### [Task statement]
Within the records below, find the line containing "Open the Linux Mint menu". Reproduce it and each line after it exactly, and nothing else.

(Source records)
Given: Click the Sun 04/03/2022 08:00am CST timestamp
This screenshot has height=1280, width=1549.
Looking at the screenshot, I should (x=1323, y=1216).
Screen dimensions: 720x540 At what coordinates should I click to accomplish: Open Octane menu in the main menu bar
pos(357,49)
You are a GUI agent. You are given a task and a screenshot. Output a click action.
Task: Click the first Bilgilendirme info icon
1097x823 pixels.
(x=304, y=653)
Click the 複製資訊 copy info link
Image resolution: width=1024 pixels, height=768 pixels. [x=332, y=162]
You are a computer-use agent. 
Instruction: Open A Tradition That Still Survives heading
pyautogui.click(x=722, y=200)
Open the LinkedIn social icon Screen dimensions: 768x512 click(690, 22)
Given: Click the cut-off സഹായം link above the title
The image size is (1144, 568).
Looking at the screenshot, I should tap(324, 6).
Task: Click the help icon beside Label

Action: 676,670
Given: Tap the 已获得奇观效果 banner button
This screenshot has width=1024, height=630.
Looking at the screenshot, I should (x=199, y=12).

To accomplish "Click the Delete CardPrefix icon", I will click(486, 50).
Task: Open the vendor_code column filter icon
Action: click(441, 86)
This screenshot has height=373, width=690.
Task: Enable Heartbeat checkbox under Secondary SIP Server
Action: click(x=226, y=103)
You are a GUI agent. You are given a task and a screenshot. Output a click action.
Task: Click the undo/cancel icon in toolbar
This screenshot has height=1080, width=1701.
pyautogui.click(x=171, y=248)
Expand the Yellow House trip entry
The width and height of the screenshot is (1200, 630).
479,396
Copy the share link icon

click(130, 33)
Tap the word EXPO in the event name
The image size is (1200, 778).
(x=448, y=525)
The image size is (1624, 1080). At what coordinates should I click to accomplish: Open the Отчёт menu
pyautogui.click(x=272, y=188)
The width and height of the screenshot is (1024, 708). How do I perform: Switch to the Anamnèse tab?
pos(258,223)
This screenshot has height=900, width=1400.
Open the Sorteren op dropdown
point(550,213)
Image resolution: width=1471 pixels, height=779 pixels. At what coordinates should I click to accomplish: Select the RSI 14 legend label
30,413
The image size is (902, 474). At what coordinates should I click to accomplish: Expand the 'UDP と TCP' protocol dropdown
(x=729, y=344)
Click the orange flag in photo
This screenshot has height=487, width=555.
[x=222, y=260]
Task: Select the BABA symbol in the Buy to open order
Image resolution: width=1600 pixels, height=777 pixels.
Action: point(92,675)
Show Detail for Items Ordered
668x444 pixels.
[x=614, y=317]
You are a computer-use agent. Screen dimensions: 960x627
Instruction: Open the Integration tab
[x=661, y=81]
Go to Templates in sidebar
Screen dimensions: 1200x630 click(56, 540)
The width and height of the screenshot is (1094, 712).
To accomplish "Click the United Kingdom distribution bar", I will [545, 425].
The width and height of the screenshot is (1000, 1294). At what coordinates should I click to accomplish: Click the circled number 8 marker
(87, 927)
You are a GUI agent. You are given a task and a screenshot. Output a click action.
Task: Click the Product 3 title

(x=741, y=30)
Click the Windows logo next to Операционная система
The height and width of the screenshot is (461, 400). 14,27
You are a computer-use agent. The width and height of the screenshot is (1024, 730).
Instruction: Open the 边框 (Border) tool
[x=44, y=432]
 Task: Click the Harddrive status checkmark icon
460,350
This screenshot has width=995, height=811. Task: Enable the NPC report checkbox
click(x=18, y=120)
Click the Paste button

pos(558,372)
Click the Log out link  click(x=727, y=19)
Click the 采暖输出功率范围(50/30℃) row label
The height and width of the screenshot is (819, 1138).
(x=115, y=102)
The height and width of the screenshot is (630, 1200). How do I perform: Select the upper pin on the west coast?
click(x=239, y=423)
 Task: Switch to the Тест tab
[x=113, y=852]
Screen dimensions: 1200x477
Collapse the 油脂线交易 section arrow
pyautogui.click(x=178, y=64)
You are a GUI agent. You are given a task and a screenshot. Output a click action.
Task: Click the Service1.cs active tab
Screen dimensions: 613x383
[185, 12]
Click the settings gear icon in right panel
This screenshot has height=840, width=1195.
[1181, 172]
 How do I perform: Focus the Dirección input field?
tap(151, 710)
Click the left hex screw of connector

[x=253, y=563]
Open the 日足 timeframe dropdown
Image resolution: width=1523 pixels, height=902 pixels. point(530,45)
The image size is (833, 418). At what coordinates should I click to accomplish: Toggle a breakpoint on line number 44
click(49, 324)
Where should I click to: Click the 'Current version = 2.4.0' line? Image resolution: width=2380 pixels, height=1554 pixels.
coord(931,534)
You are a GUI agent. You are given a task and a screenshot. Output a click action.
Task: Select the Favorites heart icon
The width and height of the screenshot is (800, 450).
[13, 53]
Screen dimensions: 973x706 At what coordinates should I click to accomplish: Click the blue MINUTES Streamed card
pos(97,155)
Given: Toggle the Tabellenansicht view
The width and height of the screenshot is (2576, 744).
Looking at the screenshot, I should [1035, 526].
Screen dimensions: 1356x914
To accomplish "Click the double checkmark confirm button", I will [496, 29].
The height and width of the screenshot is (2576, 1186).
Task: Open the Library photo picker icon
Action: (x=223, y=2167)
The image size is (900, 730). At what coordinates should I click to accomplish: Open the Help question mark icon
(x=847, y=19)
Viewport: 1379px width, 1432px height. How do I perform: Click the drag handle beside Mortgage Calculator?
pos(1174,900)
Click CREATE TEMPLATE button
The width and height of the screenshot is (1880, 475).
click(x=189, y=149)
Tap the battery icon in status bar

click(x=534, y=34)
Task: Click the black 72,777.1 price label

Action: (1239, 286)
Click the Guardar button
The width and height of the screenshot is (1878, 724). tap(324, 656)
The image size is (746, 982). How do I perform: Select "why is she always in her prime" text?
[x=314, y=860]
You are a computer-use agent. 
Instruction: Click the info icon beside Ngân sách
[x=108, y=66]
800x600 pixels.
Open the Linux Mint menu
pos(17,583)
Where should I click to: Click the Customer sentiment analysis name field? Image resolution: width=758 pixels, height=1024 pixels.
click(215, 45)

### [Worked solution]
Open the Linux Mint menu
pos(17,583)
Where should I click to: Click the Customer sentiment analysis name field? Image resolution: width=758 pixels, height=1024 pixels.
click(215, 45)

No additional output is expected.